# Work order
The answer must be a single number: how many lines of the entries below include "agent".

# Data entries
○ ○ ○

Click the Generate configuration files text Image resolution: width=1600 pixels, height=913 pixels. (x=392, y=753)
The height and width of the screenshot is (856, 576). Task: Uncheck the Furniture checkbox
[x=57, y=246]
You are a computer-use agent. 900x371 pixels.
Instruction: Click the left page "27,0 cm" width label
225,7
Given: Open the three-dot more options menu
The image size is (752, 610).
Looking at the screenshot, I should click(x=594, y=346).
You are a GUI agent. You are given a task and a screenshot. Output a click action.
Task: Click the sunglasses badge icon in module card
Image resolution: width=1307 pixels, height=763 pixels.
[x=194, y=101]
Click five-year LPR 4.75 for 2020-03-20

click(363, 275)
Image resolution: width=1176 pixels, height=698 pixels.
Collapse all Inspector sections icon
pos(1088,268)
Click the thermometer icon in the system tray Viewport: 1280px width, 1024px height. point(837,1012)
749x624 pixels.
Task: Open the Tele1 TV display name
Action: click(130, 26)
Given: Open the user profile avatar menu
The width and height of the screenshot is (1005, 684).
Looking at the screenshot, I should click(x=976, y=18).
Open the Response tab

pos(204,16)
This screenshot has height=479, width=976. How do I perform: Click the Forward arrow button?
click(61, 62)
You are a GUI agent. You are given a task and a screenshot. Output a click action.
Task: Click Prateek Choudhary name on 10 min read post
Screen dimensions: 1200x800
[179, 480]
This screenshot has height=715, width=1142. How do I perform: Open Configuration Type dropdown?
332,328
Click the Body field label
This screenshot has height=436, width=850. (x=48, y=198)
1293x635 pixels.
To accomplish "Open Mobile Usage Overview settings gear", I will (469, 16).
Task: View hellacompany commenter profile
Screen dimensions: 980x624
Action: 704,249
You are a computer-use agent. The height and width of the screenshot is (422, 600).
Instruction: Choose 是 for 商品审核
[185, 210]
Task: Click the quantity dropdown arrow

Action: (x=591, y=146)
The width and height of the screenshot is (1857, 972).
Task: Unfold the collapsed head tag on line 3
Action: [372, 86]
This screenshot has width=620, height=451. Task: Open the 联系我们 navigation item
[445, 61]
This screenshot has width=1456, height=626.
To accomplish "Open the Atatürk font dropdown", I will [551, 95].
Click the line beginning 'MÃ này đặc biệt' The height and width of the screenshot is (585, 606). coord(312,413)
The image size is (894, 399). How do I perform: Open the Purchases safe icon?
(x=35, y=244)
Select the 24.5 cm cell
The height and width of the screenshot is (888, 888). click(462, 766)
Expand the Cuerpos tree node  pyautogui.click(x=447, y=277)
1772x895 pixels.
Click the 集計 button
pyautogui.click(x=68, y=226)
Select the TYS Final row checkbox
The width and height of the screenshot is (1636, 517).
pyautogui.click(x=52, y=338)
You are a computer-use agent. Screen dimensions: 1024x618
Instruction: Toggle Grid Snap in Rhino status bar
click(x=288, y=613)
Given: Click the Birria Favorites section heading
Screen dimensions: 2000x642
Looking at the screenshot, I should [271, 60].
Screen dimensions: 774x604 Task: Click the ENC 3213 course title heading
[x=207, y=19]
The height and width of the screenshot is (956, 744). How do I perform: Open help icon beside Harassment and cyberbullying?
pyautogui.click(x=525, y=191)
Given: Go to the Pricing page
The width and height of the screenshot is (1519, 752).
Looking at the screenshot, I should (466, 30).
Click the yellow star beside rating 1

○ ○ ○

# Solution to this task
5